┌────────

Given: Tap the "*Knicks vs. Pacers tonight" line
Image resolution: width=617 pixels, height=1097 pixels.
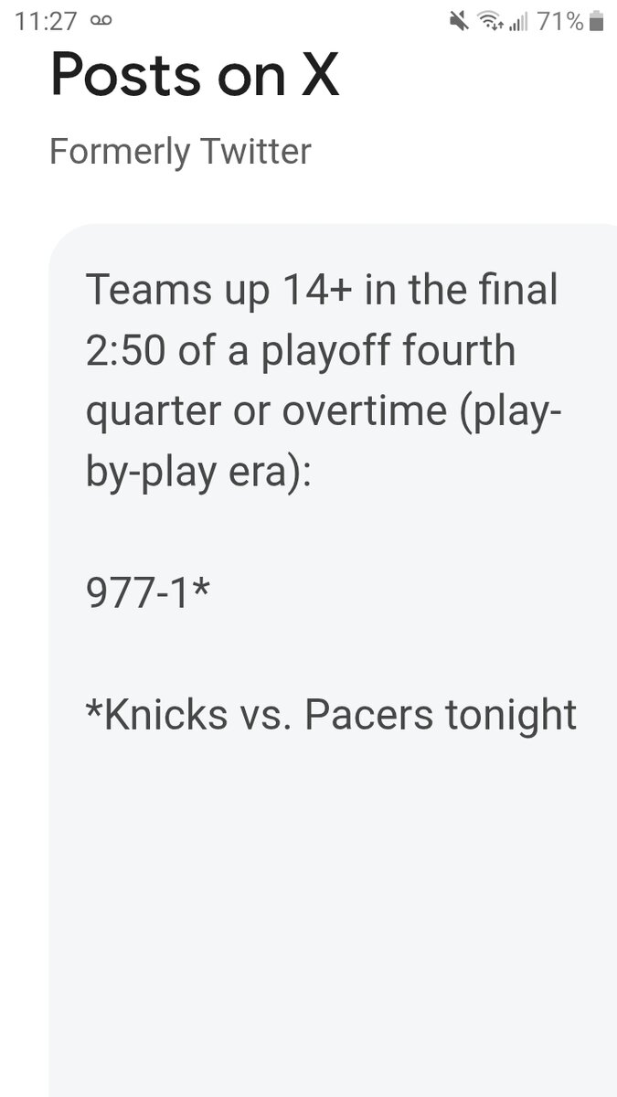Looking at the screenshot, I should [331, 714].
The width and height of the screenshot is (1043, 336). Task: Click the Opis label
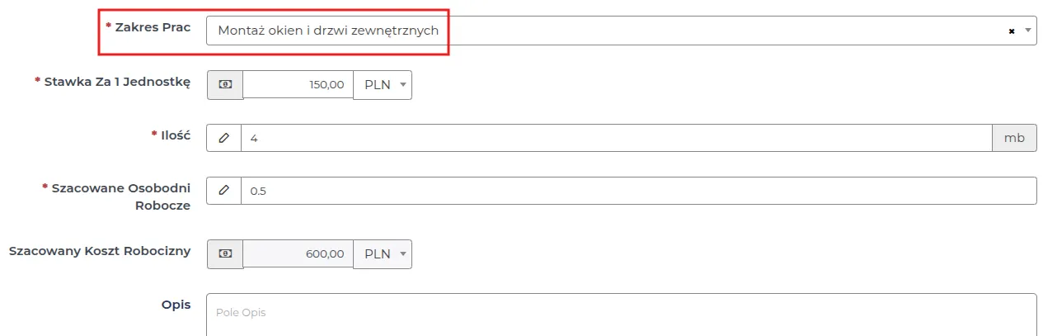(176, 305)
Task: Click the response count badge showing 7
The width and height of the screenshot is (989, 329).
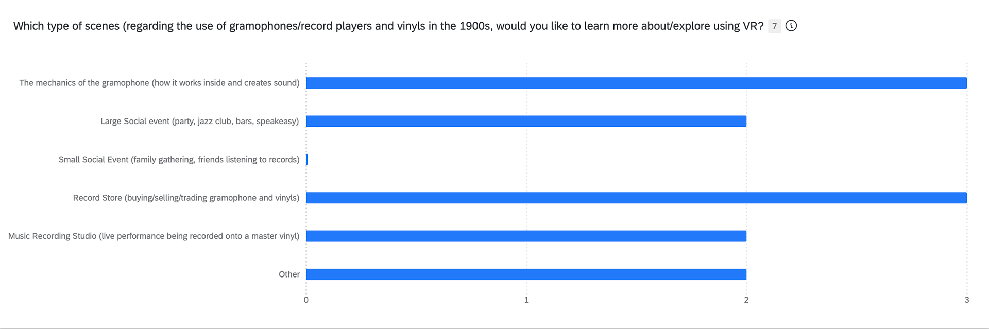Action: pos(774,26)
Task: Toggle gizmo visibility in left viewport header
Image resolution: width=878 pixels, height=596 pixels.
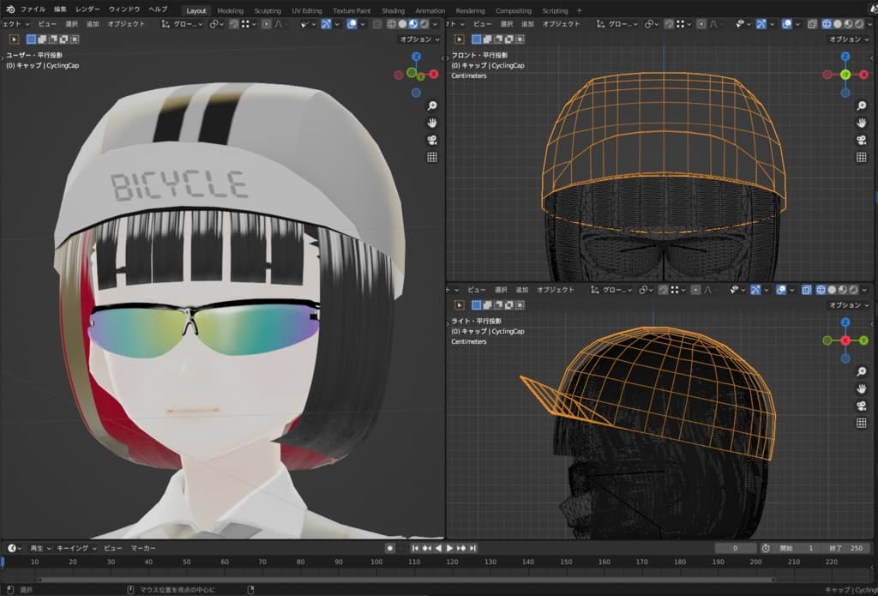Action: pyautogui.click(x=326, y=24)
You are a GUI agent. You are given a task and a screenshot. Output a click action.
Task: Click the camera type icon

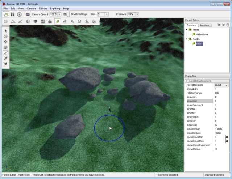28,14
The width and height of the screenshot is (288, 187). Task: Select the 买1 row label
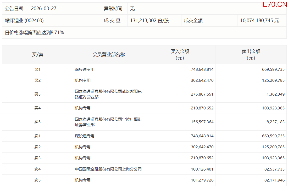(x=37, y=69)
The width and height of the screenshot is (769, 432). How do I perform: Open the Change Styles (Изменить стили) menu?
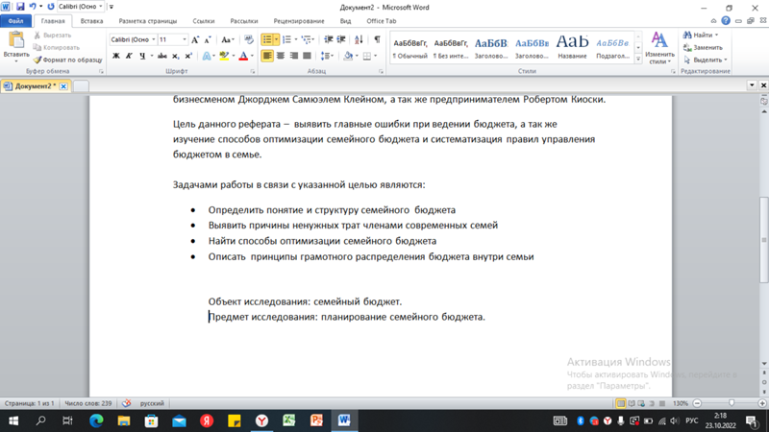click(x=659, y=46)
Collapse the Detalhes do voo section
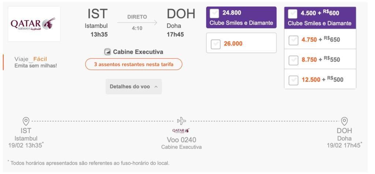This screenshot has height=174, width=375. [134, 87]

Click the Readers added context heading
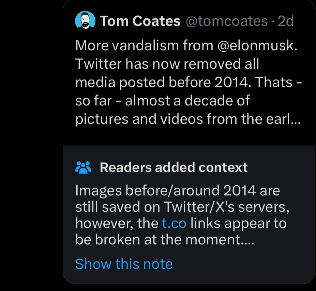tap(174, 167)
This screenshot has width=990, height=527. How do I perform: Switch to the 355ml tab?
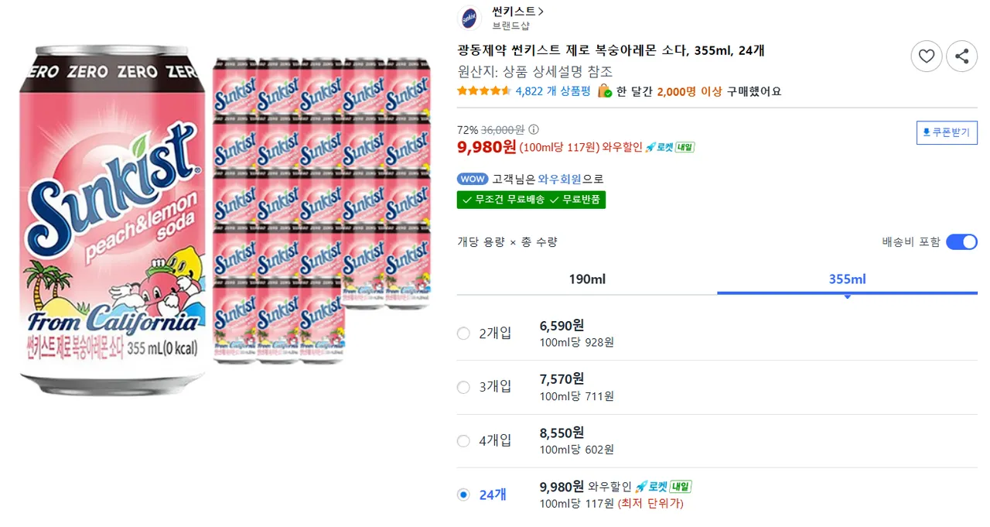tap(847, 279)

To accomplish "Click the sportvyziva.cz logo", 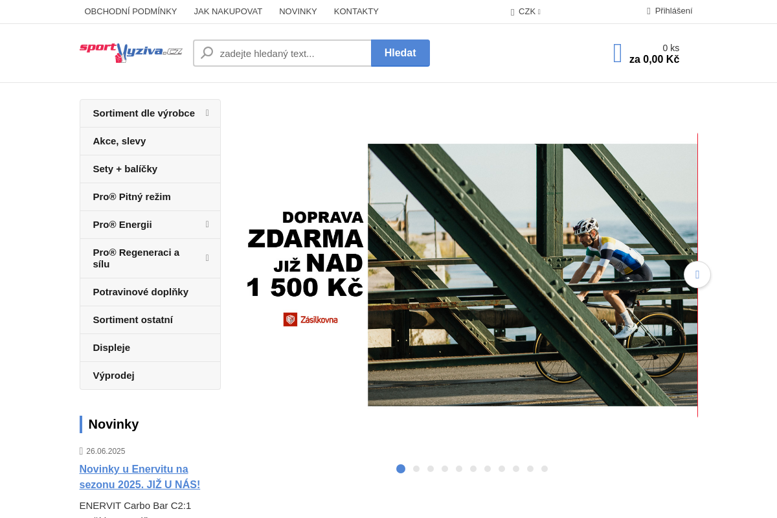I will click(x=131, y=52).
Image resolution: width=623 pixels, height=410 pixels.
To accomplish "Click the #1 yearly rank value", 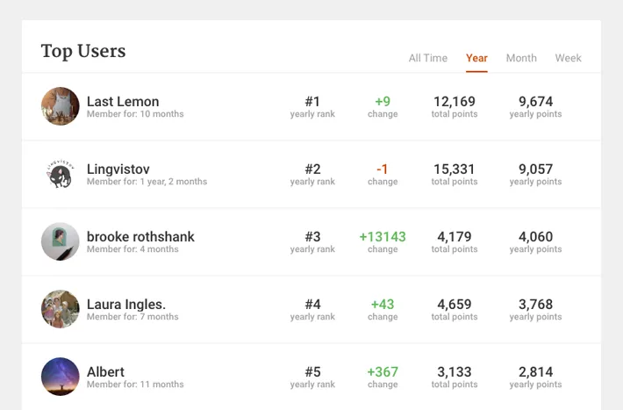I will point(312,102).
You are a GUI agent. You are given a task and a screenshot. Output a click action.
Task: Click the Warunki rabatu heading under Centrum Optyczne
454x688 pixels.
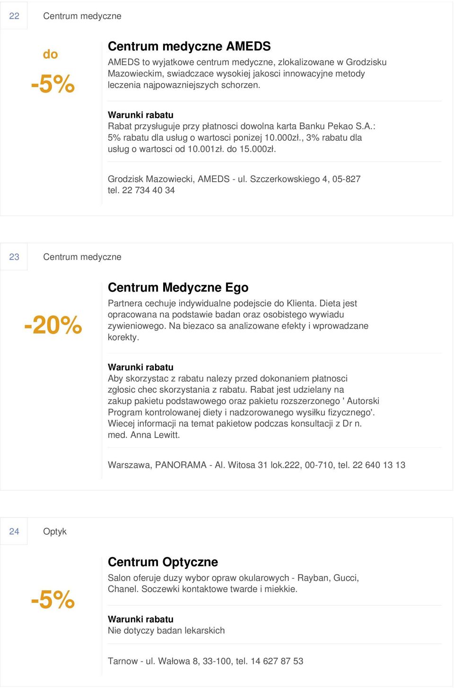click(x=140, y=619)
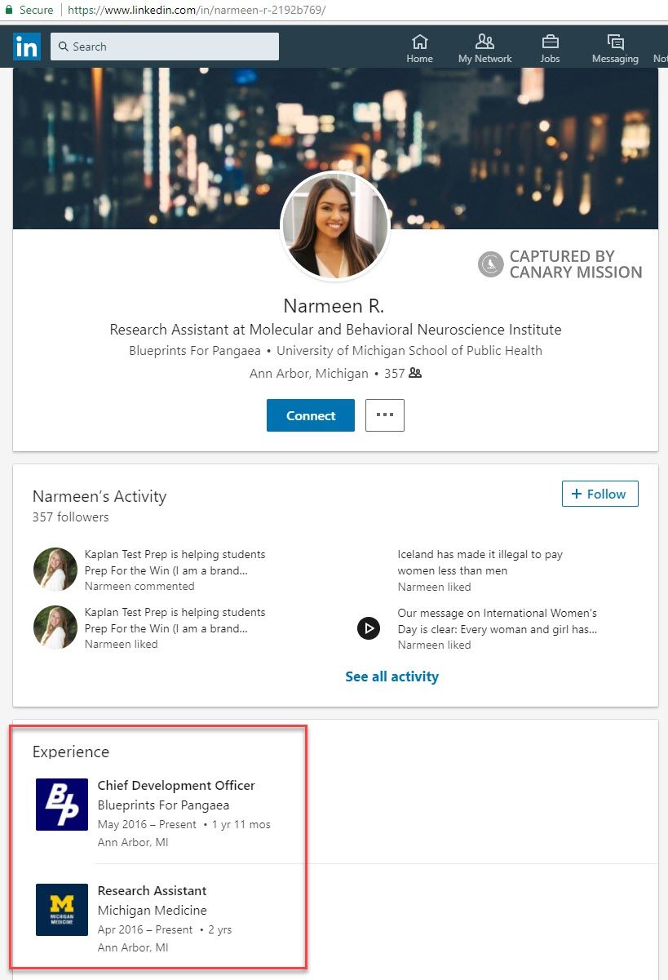Open the More actions ellipsis menu
Image resolution: width=668 pixels, height=980 pixels.
click(385, 415)
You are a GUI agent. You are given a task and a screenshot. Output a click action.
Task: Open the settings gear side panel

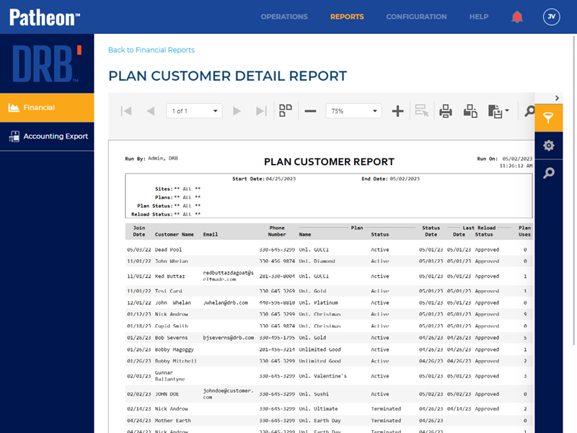click(x=549, y=146)
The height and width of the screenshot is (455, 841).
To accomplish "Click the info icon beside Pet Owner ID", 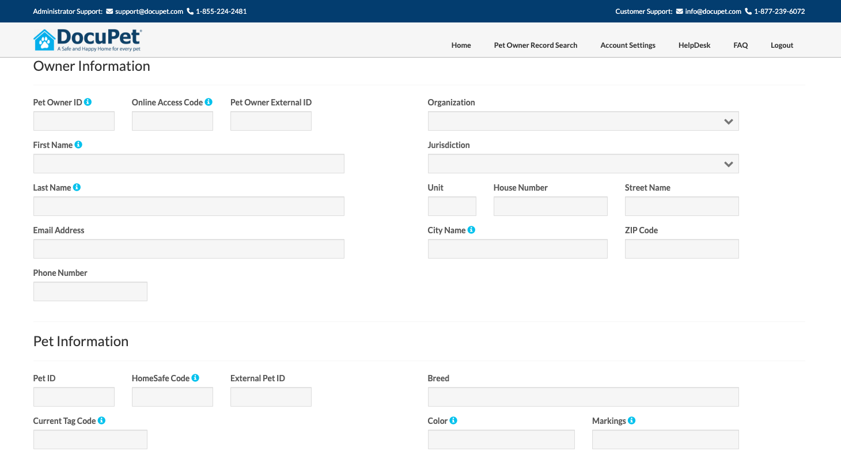I will pyautogui.click(x=88, y=101).
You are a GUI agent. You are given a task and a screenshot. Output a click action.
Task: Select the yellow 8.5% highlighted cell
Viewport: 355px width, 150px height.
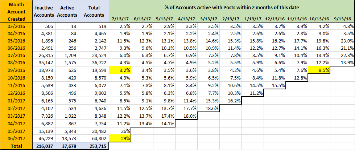click(319, 70)
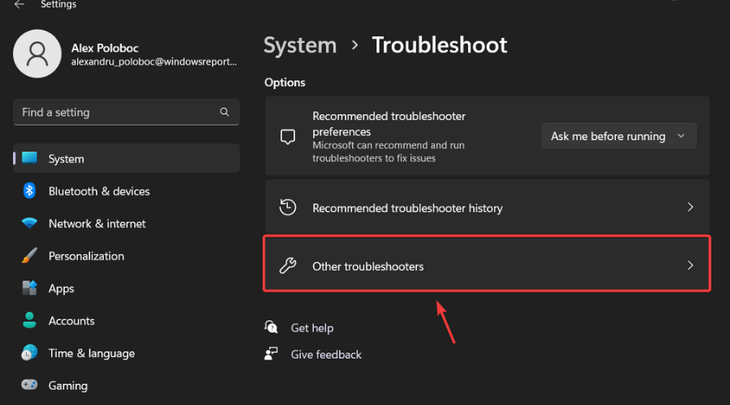This screenshot has height=405, width=730.
Task: Click the Personalization paintbrush icon
Action: click(30, 256)
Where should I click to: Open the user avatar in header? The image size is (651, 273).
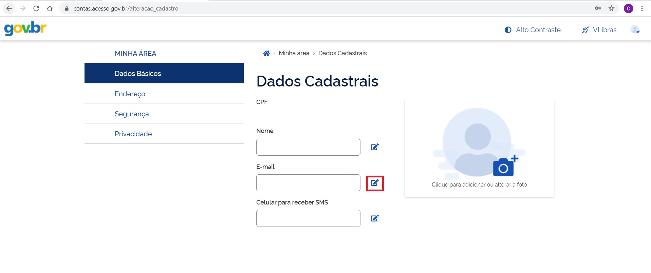(x=635, y=30)
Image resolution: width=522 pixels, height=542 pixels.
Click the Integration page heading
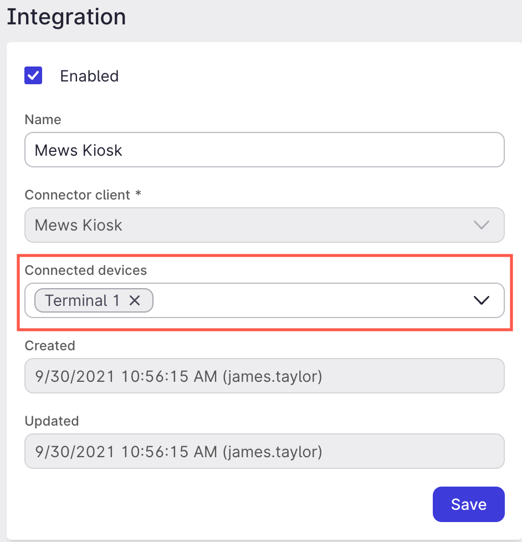tap(66, 17)
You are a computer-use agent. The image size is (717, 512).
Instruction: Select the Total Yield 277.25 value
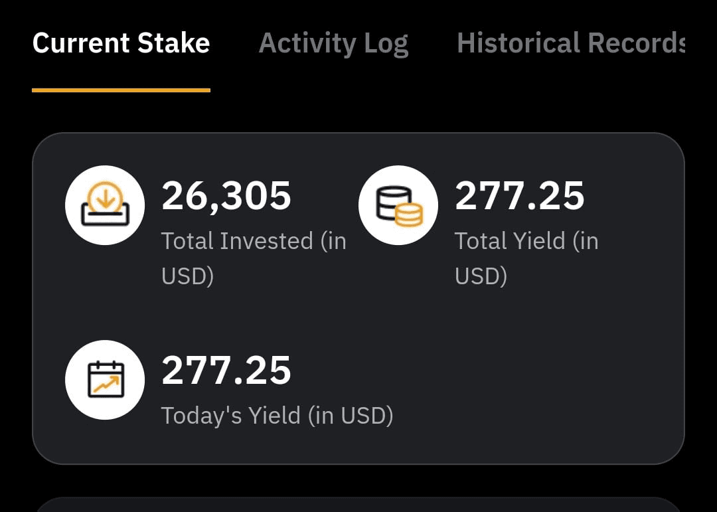tap(519, 196)
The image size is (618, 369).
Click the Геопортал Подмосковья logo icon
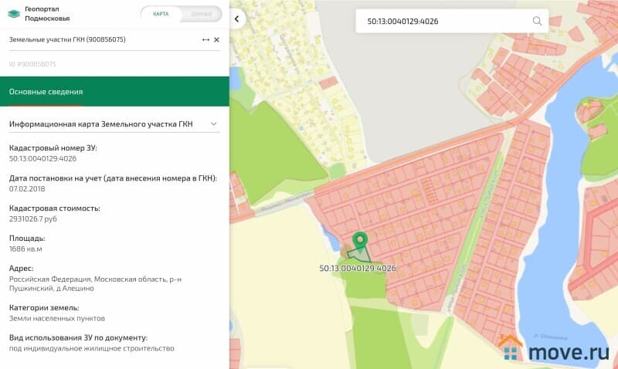(14, 13)
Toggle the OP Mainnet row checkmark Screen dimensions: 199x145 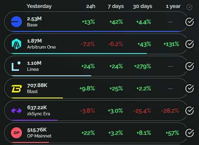point(190,133)
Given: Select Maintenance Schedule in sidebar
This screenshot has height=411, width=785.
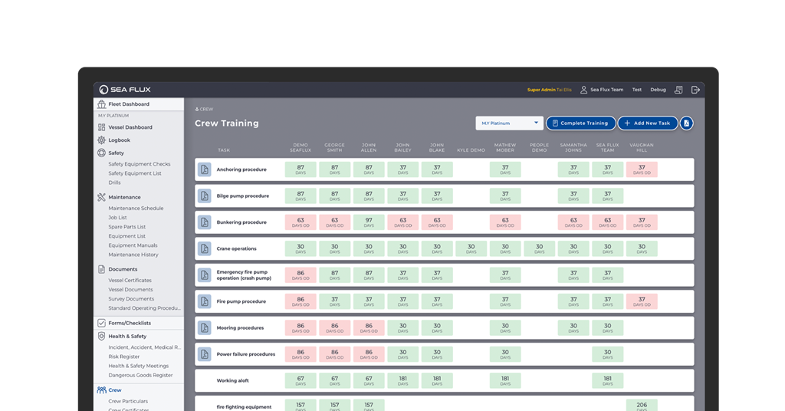Looking at the screenshot, I should tap(136, 208).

└────────

Required action: Without the pictures, repeat the entries above line by line, from the first through the one that contains "Task: Toggle gizmo", both ends included.

Task solution:
Given: Tap the "*Knicks vs. Pacers tonight" line
Image resolution: width=617 pixels, height=1097 pixels.
Looking at the screenshot, I should [331, 714].
The width and height of the screenshot is (1043, 336). Task: Click the Opis label
(176, 305)
Task: Click the response count badge showing 7
The width and height of the screenshot is (989, 329).
Action: pos(774,26)
Task: Toggle gizmo visibility in left viewport header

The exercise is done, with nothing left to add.